BRANO DA LEGGERE -

───

TAR LAZIO di ROMA – SENTENZA 16 novembre 2009, n.11166 Stranieri Diniego permesso di soggiorno

Sentenza scelta dal dott. Domenico CIRASOLE

Stranieri – rihiesta permesso di soggiorno – poteri della Questura – diniego qualora il presupposto per ottenre i permesso sia considerato fittizio – mancato rilascio del permesso – legittimo.

FATTO
Con ricorso notificato a mezzo del servizio postale in data 20 marzo 2008 e depositato il successivo 17 aprile 2008, il sig. Zuborev, cittadino russo, impugna il provvedimento con il quale in data 15 gennaio 2008 il Consolato Generale d’Italia a San Pietroburgo gli ha negato il visto di ingresso in Italia per lavoro autonomo, adducendo che “Ella non ha comprovato di possedere i requisiti previsti dal T.U. 286/98….In particolare dalla visura camerale lei risulta essere socio della società Zuborev’s SAS e pertanto doveva presentare il certificato di iscrizione della società attiva da almeno tre anni nel registro delle imprese, la copia dell’ultimo bilancio depositato presso il registro delle imprese… o dell’ultima dichiarazione dei redditi .. dal quale risulti che l’entità dei proventi o dei redditi sia sufficiente a garantire il compenso”.

───

MATERIALE FORNITO -
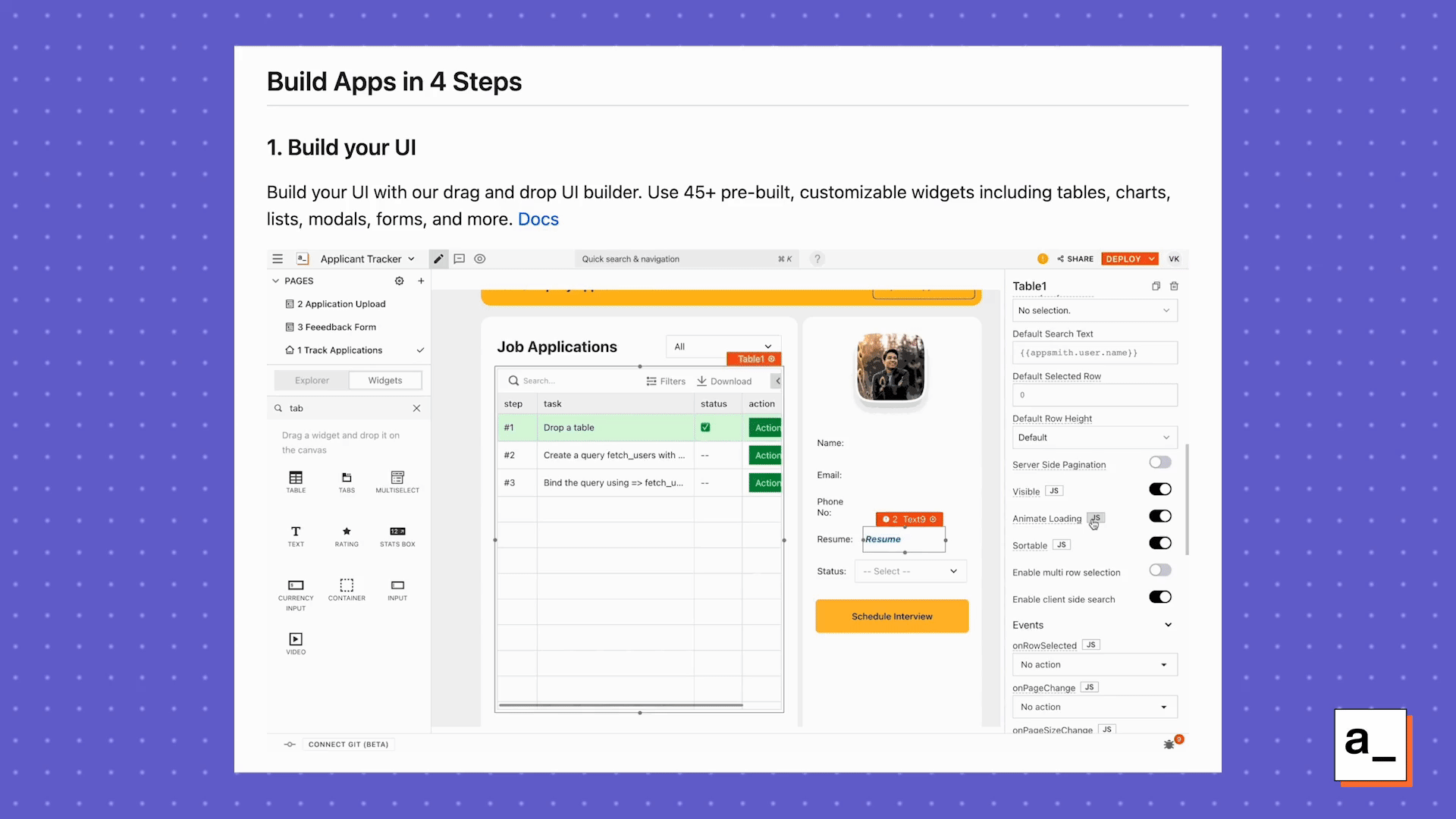Copy Table1 widget using copy icon
The image size is (1456, 819).
(x=1156, y=286)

───

COSA SI CHIEDE - Per favore, riporta il passo della sentenza partendo da "Sentenza scelta dal" e proseguendo fino a "permesso – legittimo.", e sostituisci "Questura" con "Prefettura".

RISULTATO -
Sentenza scelta dal dott. Domenico CIRASOLE

Stranieri – rihiesta permesso di soggiorno – poteri della Prefettura – diniego qualora il presupposto per ottenre i permesso sia considerato fittizio – mancato rilascio del permesso – legittimo.